RE: Financing + $2k Gold price + High grade gold + Increase production = 1p in April5 Apr 2023 18:29
@SW My understanding of GCAT current operational status is as follows:
> Plant 1 Mill & CIL = confirmed as operational with original 500tpd mill running a standard 20 day month for 10ktpm throughput but stated as running at 300tpd of circa 4.5g/t high-grade ore at 75% recovery. I am assuming that throughput is limited by ore supply not plant as this has previously run at 500tpd with no stated problems at 80% recoveries.

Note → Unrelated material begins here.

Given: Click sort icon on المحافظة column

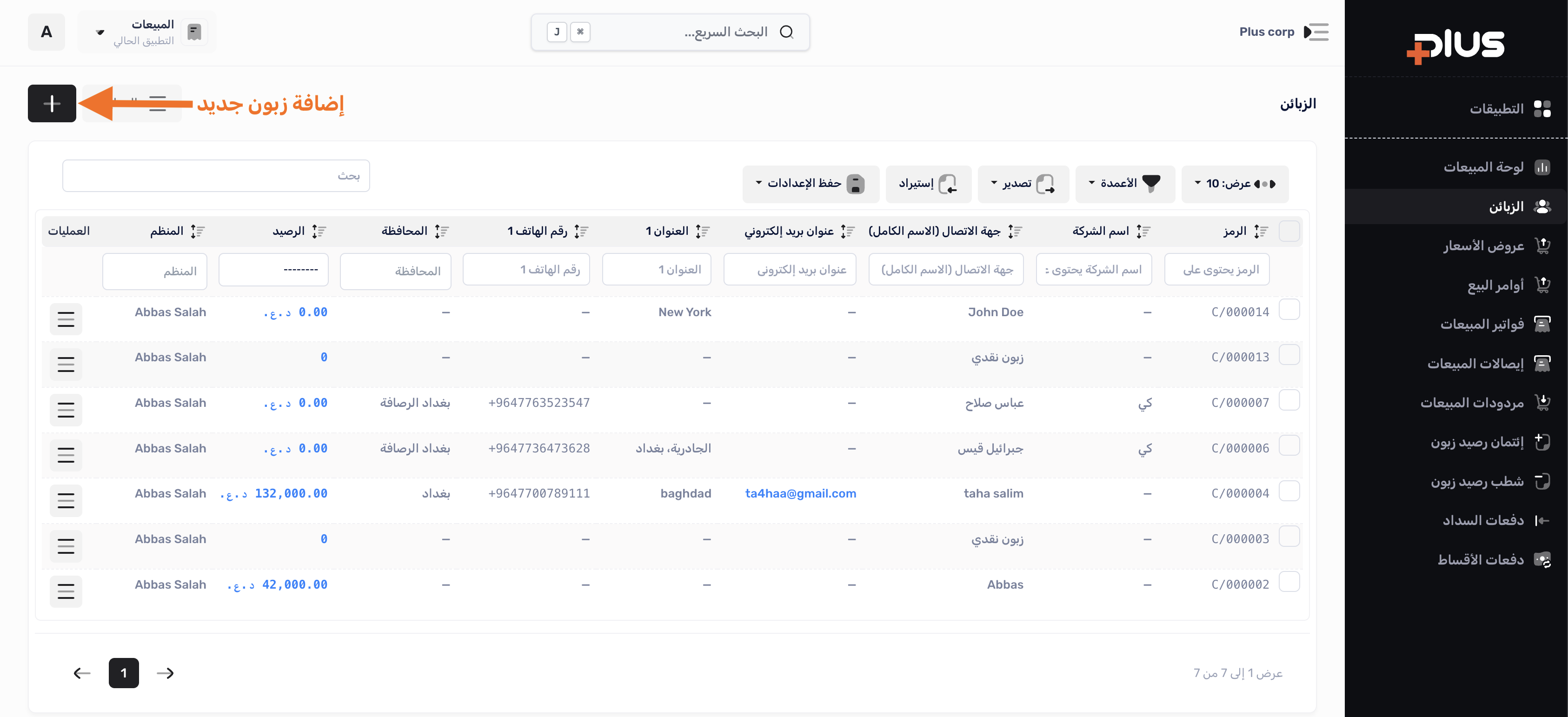Looking at the screenshot, I should [442, 231].
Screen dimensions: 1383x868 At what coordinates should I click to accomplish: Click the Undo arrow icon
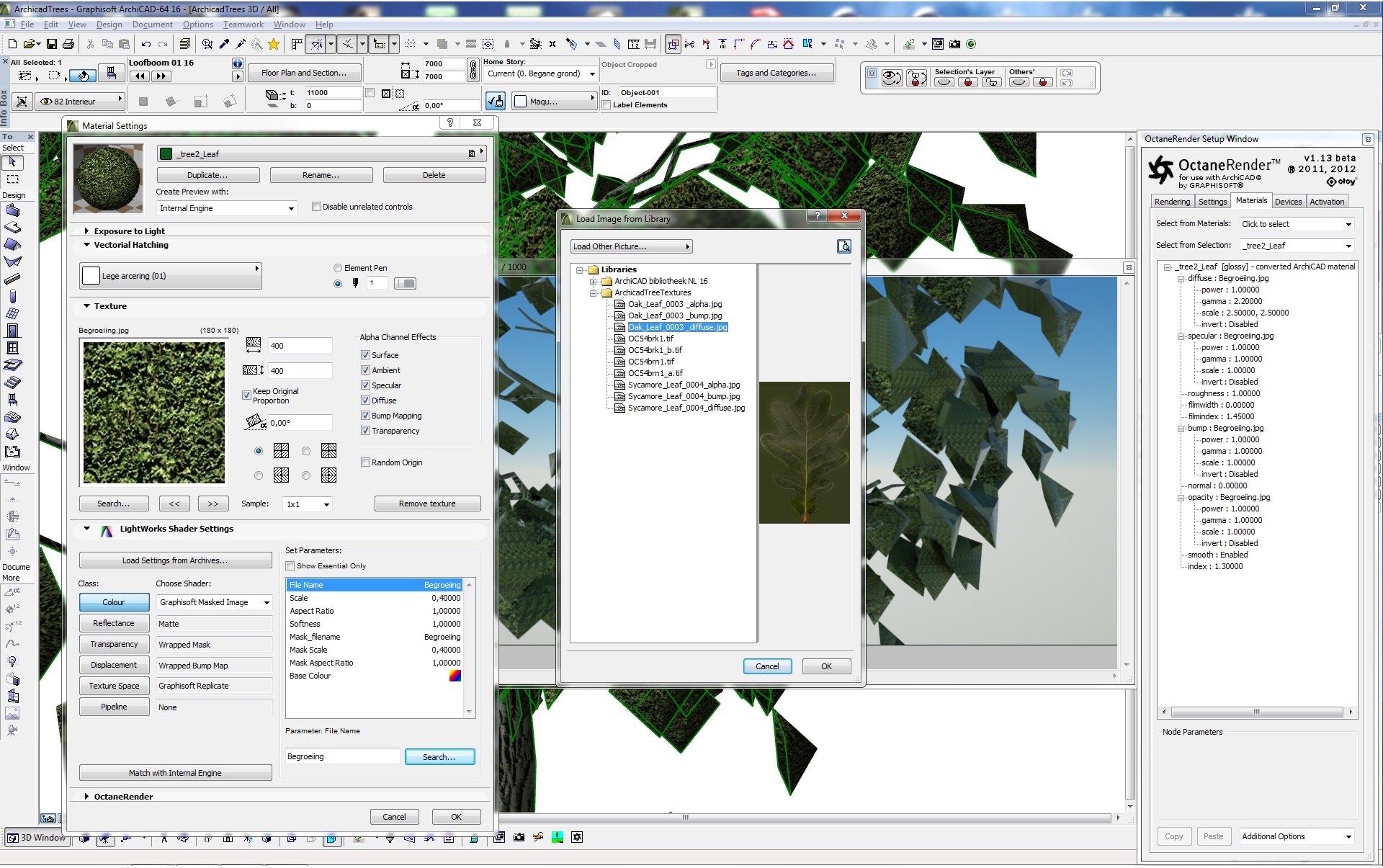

> Plant 2 Tailings & CIL = offline as currently uneconomic at low throughput rates, but previously run using tailings from Plant 1 at 52% historical recovery
> Plant 3 Heap Leach = confirmed as operational for 3x 7.5kt pads giving 22.5kt total capacity
> Plant 4 Heap Leach = completion for 2x 60kt commercial pads has not been announced I would assume it still requires CAPEX to complete so I am therefore assuming it is on hold and not operational
My observation is that using the recently accessed high grade ore GCAT can increase gold production from plant 1 for the SAME COST compared to is "historic" Kilimapesa open pit/underground operation which is a gamechanger for overall gold production even with reduced %recovery even with Plant 2 tailings plant is offline.
On "same cost basis" for Plant 1 only assuming 20 days/month operation @500tpd throughput:
> original ore was 1.5g/t & 80% recovery = 1.5g/t *80% *500tpd *20days/31.1 = 386oz/month
> revised ore is 4.5g/t & 75% recovery = 4.5g/t *75% *500tpd *20days/31.1 = 1,085oz/month
So for same COST Plant 1 can produce 2.8x more gold than before even with reduced efficiency for any given throughput but currently reported as 60% of full throughput and ramping up ... IMHO limited by high grade ore availability.
Grade is always King and output from Plant 1 can be used to feed Plant 3 HL or stockpiled for when Plant 2 is turned back on so no gold should be lost just recovery is postponed. If they can do this then current costs can be held down to a minimum and at current POG should be very profitable ... we just don't know how profitable or when ramp-up to 500tpd can be achieved BUT this tells me that on balance they should be profitable by "high-grading" and therefore remain a going concern albeit with Plant 2 offline and everything non-essential left on hold.
However as previously stated the REAL issue is just how many shares are actually in circulation and/or will be required to settle the outstanding CLN debt as GCAT are in breach of CLN terms so the denominator in the MCap calculation is unknown ergo we don't know how many new shares will be required to settle the debt so can only surmise what the required dilution may be ... or will it be paid off via new non-dilutatory debt reducing CAPEX availability for expansion?
Overall availability of high-grade ore massively decreases downside "going concern" risk, but I'm still trying to work out if SP at 0.35p is cheap or not before I invest further as the stated MCap is most likely erroneous.